ETHICAL SELLERS SHOULD INSIST ON AN ETHICS ASSESSMENT AS PART OF A DUE DILIGENCE

Due diligence is a term most commonly used for the process whereby a potential purchaser evaluates a target company for acquisition. It amounts to an investigation of a potential investment that includes reviewing all financial records plus anything else deemed material to the sale. Offers to purchase are usually dependent on the results of due diligence analysis.

The importance of a due diligence – as many other business processes – is well illustrated by its failures. A high-profile example was the due diligence conducted for Hewlett-Packard on Autonomy, the UK software company. HP subsequently claimed that Autonomy had inflated the value of the company prior to the takeover, which led to a write-off of more than $8.8 billion related to allegedly fraudulent accounting at Autonomy.

While a breach of ethics is central to such accounting scandals, ethics has a further relevance for a due diligence.

A due diligence should serve to confirm all material facts and it is intended as a means to prevent unnecessary harm to either party involved in a transaction. But, in the absence of an ethical culture, the facts can be skewed by the company being sold - as illustrated by the example above. The acquisition can also pose significant future risks to the purchaser, ranging from liabilities and penalties associated with fraudulent practices to having to change the company’s entire culture. The difference between an ethical and unethical company is so noteworthy that ethics – or, specifically, a lack of ethics – should be considered a material fact.

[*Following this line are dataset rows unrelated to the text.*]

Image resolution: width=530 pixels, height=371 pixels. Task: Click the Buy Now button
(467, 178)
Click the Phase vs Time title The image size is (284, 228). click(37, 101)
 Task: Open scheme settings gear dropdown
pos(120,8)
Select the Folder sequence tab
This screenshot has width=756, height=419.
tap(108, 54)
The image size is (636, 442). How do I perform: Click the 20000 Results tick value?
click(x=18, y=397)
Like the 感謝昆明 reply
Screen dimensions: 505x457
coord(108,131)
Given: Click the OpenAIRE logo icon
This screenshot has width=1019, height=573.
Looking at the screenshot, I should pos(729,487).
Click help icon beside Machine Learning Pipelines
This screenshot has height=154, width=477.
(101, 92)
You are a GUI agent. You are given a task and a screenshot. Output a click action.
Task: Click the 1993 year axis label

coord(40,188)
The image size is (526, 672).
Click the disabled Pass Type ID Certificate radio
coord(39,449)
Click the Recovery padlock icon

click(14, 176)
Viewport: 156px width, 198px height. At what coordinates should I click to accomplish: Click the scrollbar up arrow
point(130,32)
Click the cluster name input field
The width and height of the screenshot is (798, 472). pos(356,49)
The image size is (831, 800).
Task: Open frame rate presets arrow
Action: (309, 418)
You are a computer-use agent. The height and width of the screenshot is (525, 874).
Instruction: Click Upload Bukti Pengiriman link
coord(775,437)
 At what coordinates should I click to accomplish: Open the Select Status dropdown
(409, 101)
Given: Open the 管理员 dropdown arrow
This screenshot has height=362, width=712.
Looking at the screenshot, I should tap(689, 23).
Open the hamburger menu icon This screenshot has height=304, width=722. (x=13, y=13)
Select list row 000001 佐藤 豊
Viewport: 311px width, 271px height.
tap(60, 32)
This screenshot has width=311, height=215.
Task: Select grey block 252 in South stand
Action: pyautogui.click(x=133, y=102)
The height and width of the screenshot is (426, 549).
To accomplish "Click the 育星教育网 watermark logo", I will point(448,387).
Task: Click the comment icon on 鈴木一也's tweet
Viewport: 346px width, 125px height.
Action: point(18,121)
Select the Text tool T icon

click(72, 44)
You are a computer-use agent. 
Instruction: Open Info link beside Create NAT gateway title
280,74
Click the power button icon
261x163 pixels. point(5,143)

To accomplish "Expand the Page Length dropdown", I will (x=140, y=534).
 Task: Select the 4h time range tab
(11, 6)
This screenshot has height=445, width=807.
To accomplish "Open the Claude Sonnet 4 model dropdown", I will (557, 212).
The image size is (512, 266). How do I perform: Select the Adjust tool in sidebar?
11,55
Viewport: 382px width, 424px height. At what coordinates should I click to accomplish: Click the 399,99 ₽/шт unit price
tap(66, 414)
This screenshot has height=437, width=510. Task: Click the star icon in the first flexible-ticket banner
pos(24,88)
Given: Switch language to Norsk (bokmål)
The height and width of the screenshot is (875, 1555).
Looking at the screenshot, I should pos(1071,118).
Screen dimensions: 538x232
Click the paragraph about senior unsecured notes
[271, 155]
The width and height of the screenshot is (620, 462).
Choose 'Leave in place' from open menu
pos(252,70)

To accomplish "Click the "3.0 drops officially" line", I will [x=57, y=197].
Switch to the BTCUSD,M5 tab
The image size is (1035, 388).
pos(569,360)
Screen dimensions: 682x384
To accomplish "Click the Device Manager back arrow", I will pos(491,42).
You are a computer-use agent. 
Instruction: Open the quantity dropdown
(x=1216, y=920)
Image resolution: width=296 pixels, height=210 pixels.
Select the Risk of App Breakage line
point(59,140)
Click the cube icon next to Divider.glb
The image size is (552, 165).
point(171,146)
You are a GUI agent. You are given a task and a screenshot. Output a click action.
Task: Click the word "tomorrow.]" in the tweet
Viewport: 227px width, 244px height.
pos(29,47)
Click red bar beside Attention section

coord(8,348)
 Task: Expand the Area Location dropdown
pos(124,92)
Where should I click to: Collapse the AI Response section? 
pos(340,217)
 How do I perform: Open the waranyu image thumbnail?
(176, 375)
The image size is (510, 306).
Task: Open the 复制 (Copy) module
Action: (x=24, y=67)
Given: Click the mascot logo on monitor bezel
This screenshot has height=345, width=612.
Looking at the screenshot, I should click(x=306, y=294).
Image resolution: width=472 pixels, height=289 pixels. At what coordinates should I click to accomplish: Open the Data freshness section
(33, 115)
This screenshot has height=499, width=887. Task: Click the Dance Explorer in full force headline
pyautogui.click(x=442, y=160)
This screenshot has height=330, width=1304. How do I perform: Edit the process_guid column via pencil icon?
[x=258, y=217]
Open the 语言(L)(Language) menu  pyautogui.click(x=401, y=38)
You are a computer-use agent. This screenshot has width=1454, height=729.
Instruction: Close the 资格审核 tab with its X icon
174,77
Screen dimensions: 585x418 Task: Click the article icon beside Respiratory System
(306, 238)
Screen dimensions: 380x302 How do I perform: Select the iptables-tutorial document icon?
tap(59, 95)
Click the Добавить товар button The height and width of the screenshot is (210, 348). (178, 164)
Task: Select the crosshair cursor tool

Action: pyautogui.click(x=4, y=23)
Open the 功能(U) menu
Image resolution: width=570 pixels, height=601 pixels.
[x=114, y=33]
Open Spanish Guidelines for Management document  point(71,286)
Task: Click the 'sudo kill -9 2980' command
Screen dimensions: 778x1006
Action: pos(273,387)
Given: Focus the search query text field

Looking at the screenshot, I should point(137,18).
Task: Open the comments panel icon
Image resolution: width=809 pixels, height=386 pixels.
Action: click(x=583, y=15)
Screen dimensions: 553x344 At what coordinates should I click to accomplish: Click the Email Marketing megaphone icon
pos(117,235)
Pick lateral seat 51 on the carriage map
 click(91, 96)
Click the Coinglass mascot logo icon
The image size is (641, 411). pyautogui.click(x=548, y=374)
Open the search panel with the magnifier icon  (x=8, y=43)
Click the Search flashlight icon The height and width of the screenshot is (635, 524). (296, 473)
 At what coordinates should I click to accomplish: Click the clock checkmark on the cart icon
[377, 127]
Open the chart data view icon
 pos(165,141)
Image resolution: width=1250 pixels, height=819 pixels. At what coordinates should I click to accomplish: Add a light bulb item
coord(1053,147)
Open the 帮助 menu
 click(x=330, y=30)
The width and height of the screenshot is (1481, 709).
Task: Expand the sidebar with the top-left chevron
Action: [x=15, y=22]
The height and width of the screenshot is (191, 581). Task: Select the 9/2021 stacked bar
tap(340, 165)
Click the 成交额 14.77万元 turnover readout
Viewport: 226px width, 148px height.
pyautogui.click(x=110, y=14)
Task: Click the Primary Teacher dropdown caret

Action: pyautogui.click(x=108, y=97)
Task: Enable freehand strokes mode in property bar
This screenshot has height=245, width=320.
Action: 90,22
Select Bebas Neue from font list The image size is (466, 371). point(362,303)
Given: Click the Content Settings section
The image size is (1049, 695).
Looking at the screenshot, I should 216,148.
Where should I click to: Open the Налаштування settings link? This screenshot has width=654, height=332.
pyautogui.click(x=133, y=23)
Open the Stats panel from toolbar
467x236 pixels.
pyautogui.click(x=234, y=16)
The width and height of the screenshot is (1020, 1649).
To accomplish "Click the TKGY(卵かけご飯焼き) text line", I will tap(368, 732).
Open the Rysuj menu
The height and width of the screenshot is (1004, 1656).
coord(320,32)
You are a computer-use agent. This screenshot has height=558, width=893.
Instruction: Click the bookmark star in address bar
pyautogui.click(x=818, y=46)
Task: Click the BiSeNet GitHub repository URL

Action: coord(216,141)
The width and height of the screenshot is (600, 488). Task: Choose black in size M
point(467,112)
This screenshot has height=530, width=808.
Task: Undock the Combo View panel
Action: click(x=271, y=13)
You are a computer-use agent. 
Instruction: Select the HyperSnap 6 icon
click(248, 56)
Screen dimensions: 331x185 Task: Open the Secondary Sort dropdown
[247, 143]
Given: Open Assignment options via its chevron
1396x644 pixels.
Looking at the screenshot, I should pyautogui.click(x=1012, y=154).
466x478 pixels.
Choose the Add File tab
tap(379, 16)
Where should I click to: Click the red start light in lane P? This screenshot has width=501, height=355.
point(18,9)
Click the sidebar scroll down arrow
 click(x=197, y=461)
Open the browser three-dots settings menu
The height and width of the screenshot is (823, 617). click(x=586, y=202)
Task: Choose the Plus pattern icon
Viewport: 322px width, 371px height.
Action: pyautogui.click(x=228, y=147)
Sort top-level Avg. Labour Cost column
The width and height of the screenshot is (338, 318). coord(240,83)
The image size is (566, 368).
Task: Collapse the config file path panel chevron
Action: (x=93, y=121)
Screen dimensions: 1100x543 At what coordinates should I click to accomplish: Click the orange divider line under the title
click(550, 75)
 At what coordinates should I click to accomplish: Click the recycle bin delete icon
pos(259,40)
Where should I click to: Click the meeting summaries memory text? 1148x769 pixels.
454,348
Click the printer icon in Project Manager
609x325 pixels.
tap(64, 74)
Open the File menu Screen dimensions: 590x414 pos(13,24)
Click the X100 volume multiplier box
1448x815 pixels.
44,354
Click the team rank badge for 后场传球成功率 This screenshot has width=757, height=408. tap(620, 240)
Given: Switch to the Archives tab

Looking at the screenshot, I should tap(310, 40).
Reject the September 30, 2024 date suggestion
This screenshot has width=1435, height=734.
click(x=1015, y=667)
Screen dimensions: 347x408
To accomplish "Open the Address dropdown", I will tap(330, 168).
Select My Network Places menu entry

Conducting an assessment of the organisation’s ethics as part of a due diligence can add considerably to the depth of insight into the target company. For an ethics assessment to add this value, there are four factors that need to be taken into account:

  1. An instrument should be used that will produce correct and trustworthy results. The effectiveness of a tool such as the Ethics Monitor survey is that it taps into employees’ knowledge as a way of surfacing and uncovering unethical behaviour. Although there are cases when knowledge of wrongdoing is limited to the perpetrator, in most cases there are other people within the business who know, or at least suspect, that something is not right.

  2. The results must have a high level of credibility. To realize this, the results should be based on the experiences and perceptions of all employees (including management and executive directors) and key stakeholders – or at least the vast majority. The views of the select few on the board of directors are too limited to being viewed as a credible, representative result.

  3. The assessment must produce meaningful results. As part of its contribution to a due diligence, an ethics assessment should quantify the organisation’s ethics to produce an ethics rating for the business. An ethics assessment should also provide in-depth insight into the ethics throughout the organisation – relative to leadership and across branches, departments and work levels - to identify areas of strength and vulnerability. This not only illustrates what can be done to remedy ethical weaknesses and to leverage ethical strengths, but also serves as an effective risk analysis.
  4. The ethics assessment should be conducted by an independent third party. This adds to the reliability of the assessment and avoids any suggestion of manipulated results. An independent third party can also offer the assurance of confidentiality and anonymity to allow respondents to share their views freely without fear of comeback.

  5. In order to evaluate the status of a company’s operational ethics, the following questions are also crucial:

    • How is the company’s Social and Ethics Committee viewed: as a compliance exercise or is it expected to add real value?

    • Does the company have an ethics strategy and clearly identified ethics goals? In the absence of this clarity, initiatives and actions to create an ethical workplace are likely to be fragmented and loose the benefits that an integrated approach can deliver.
    • Does the company report on its ethics? It should, as ethics reporting is a specific recommendation of King III and a requirement for the Companies Act Social and Ethics Committee. If it does, is the report supported by accurate, reliable measures of ethical performance and behaviour?

    • How does the company manage its ethics: proactively or reactively after there is a failure of ethics, regularly or on an ad-hoc basis?
    • Does the company provide ethics training to ensure it addresses ethical challenges and dilemmas effectively? Effective ethics training is one of the ways to establish a high level of ethical awareness, which contributes significantly to building and maintaining an ethical culture.